Not helping the situation in the country was José Luis Merino who gave a radio interview on Wednesday asserting that the Constitutional Chamber was out to get the FMLN.   Merino, a hard-line leftist and part of the FMLN's political commission, claimed that the Constitutional Chamber was prepared to rule that the formation of the FMLN was illegal.   It was a transparent attempt to rally the party faithful against the court.   The Constitutional Chamber issued a statement Friday dismissing Merino's claims and stating that the court did not have any proceedings before it regarding the status of the FMLN.

Diplomats spoke out about the crisis and urged the competing branches of Salvadoran government to reach a resolution.  US Ambassador Mari Carmen Aponte had a surprise meeting with the president of the Supreme Court and leader of the Constitutional Chamber, Belarmino Jaime.   The US position was voiced by Roberta S. Jacobson, Assistant Secretary of State for Western Hemisphere Affairs: 
[W]e really do urge in the strongest terms possible that the two sides of this dispute really try and come together and resolve it. And I think that’s important. It is a Salvadoran dispute to resolve; it is not ours to opine on how it gets resolved. We would just like to see it resolved.
The Secretary General of the Organization of American States,  José Miguel Insulza, also urged the interested parties to seek resolution, while repeating that the issue was an internal one for El Salvador.

There seems to be sufficient support in the National Assembly to re-elect the 2006 judges to comply with the Constitutional Chamber rulings.  There is also support for a constitutional amendment to clarify when and how judges to the Supreme Court should be elected by the National Assembly to avoid this dispute in the future.  ARENA, however, which purports to want compliance with the court rulings, is refusing to support the re-election of all of the 2012 judges who were first elected last April.   ARENA wants a different group of judges.   Election of a judge requires a 2/3 vote of the National Assembly, so both ARENA and the FMLN have enough votes to block a judge if they desire.

The union for the court employees has taken possession of the Supreme Court facilities again.   They plan to make sure that Olvidio Bonilla (one of the 2012 judges whose election was invalidated by the Constitutional Chamber) can take possession of his seat on Monday as the president of the Supreme Court in replacement of outgoing president Belarmino Jaime.  

Although Dr. Jaime will end his three year term as president, he still has six years remaining as a Supreme Court magistrate.   The political parties in control in the National Assembly want Jaime out of the Constitutional Chamber, and when voting in April 2012, the National Assembly voted to transfer Jaime out of the Constitutional Chamber.   The Chamber, however, takes the view that the National Assembly has no right to transfer a magistrate out of the Constitutional Chamber when the legislature does not like his opinions.

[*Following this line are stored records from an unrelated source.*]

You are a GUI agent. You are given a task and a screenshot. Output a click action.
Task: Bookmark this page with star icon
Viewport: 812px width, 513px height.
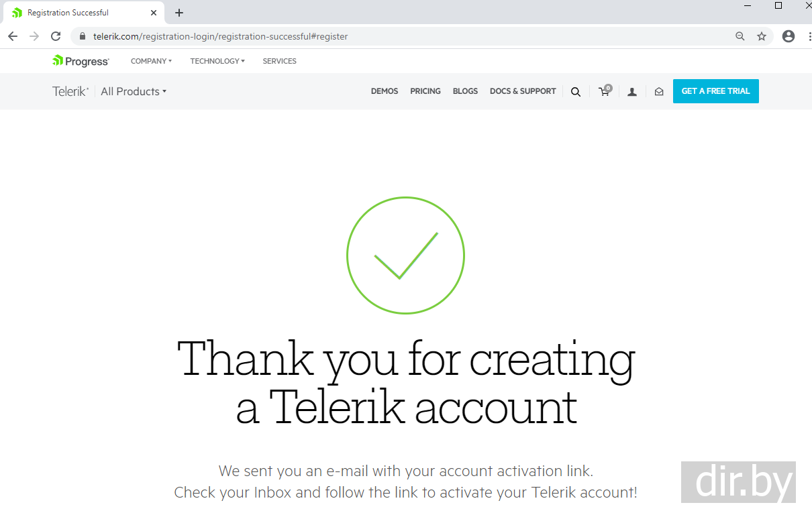(762, 36)
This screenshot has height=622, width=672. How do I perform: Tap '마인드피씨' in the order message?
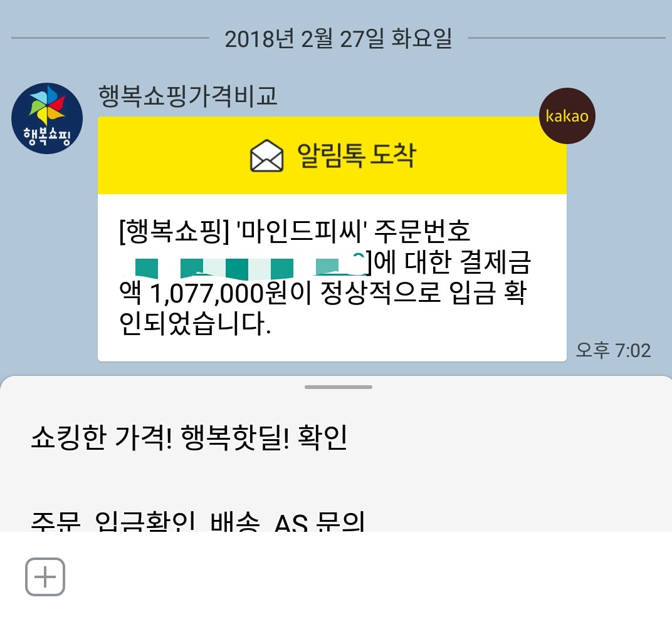click(x=302, y=231)
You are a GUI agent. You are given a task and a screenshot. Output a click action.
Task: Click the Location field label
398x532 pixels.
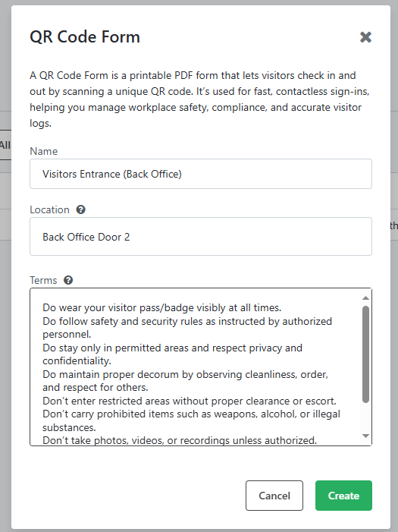click(x=49, y=209)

The Central American Court of Justice says that it does not yet have a date when it plans to issue its final ruling on the conflict between the El Salvador's Supreme Court and its National Assembly.

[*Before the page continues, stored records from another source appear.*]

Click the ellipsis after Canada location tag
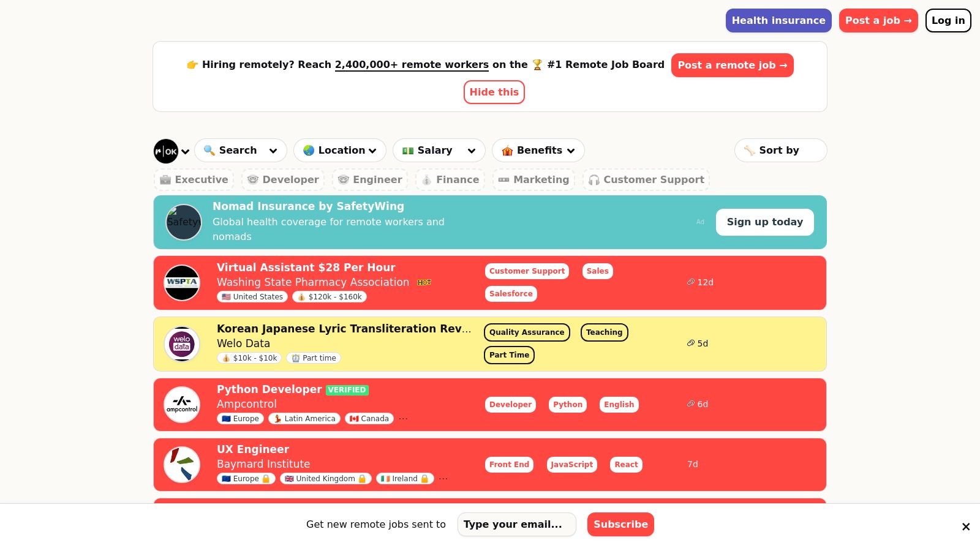This screenshot has width=980, height=551. point(403,419)
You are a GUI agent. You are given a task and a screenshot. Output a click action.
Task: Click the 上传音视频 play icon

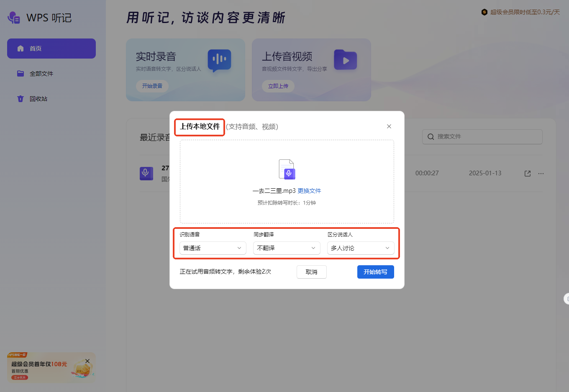pos(345,60)
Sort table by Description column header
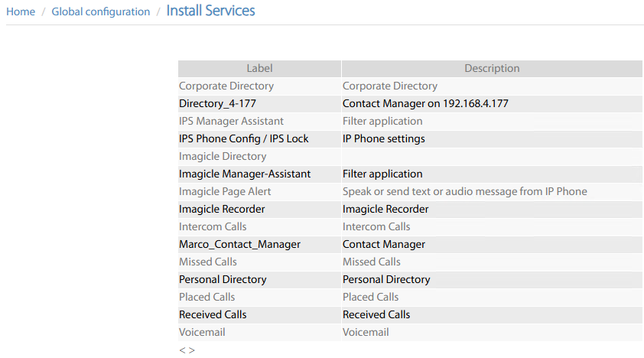 pos(492,68)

And president Mauricio Funes was silent all week on the topic.


Carlos X. said…
Tim, it seems as though this week, the crisis settled in to the usual pattern of partisan allegiances while also reaching a new level of hyper politicization. On the one hand, the FMLN and ARENA seem to have become the major instigators in the standoff. There are notable outliers, like the popular FMLN mayor of Santa Tecla, Oscar Ortiz, who favors heeding the court's orders, and the historical (and very colorful) communist leader cum commentator Dagoberto Gutierrez, who follows most of civil society in supporting the "rule of law" position. But because the adrenalin is flowing, prompted by a very visible infusion of ARENA and FMLN fuel to the fire, the discourse surrounding the standoff has gotten more course and polarized, with the recycling of old political accusations (that ARENA wants to the court to obey business interests, that the FMLN is deliberately trying to erode democratic institutions, etc.) What appears to be missing is anyone to mediate the conflict, with most institutions (the OAS, the U.S., other regional governments) saying (at least, publically) that it's a Salvadoran problem. If only the Central American Court were not in the middle of the dispute, this might have been a good conflict for SICA or PARLACEN to attempt to arbitrate.